Scroll to Top
Kehidupan di Sekitar Hutan Bakau Padadita
Posted by maxfm on 16th Januari 2018
| 2550 views
Anakan Bakau Yang ditanam di Awal 2017 di Sekitar Pantai Padadita [Foto: Heinrich Dengi]

MaxFM, Waingapu – Sudah beberapa kali saya terlibat diskusi dengan sesama warga selepas matahari masuk di belakang gunung meja, sambil duduk di sekitar tumpukan pasir laut yang baru diangkut dari pantai padadita terdengar jelas kata seoang kawan,“percuma saja bakau ditanam di situ, pasti tidak jadi, kami sudah bertahun-tahun tanam tetapi tetap saja tidak jadi.”

Pernyataan senada juga saya dengar belum lama ini, Rabu (03/01/2018) selepas kami, menanam sekira 60 anakan bakau di pantai Padadita, ujung muara kali Payeti.

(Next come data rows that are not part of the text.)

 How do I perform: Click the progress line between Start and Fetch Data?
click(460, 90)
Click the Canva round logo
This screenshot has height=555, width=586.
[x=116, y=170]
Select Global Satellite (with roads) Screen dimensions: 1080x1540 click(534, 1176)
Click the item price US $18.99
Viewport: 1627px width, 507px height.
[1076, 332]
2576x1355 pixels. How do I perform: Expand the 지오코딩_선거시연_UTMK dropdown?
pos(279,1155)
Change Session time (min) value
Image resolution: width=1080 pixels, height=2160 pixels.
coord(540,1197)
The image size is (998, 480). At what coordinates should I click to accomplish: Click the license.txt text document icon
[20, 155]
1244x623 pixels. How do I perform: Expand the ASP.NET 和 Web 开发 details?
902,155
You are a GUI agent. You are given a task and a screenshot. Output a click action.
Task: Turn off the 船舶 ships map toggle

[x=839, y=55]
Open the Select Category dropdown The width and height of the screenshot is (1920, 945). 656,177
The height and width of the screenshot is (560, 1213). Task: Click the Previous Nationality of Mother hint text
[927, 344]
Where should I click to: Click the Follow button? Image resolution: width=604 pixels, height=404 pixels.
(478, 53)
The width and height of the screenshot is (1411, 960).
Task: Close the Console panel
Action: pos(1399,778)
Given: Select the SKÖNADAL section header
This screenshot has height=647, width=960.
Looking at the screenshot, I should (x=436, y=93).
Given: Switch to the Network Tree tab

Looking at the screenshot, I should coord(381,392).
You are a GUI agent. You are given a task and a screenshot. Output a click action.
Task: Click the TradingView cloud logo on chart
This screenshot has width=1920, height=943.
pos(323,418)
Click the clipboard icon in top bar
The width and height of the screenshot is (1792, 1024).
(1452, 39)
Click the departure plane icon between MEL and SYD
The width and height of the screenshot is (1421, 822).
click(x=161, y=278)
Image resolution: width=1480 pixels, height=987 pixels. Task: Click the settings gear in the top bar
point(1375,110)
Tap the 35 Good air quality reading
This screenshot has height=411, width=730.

Seorang bapak yang sedang memikul tumpukan pukat, karena segera akan turun ke laut bilang, “Saya sudah tanam banyak anakan bakau bertahaun-tahun tetapi sedikit saja yang jadi.”



Mungkin benar juga apa yang dismpaikan para “pencinta lingkungan” (yang memberikan kometar diatas) bahwa kalau menanam anakan bakau di pantai Padadita persis di belakang hotel sulit jadi atau seringkali anakan bakaunya mati.

Anakan Bakau Yang ditanam di Awal 2017 di Sekitar Pantai Padadita [Foto: Heinrich Dengi]

Saya dan kawan-kawan yang menanam bakau di lokasi itu juga mengalami hal yang sama, ketika menanam persis dibelakang hotel agak sedikit ke barat, anakan bakau yang ditaman awal tahun 2017 dan Maret 2017 banyak yang bisa tumbuh tetapi dengan berjalannya waktu sampai ke bulan Mei anakan bakau mulai tumbang, dan tercabut akarnya di situ. Setelah dicek ulang hal ini sangat mungkin terjadi karena bagian dasar tempat menanam anakan bakau adalah batu keras yang lebar sehingga akar anakan bakau tidak mendapat tempat menancapkan akarnya (saat ditanam anakan bakau hanya ditanam didalam lumpur bukan di bagian batu yang digali) dan tanah yang terlihat di Januari hingga Mei di situ adalah tanah tumpangan, buangan dari muara sungai Payeti. Tanah ini biasanya terkumpul cukup banyak atau menebal selama musim penghujan dan memasuki musim kering dan dengan tiupan angin dari timur maka tanah tumpangan ini terkikis habis shingga pastilahlah akar tanaman akan tercabut dan anakan bakau tumbang, dan sering kali anakan bakaunya terbuang sampai ke darat dekat tebing batu atau kadang terbawa ke dalam laut.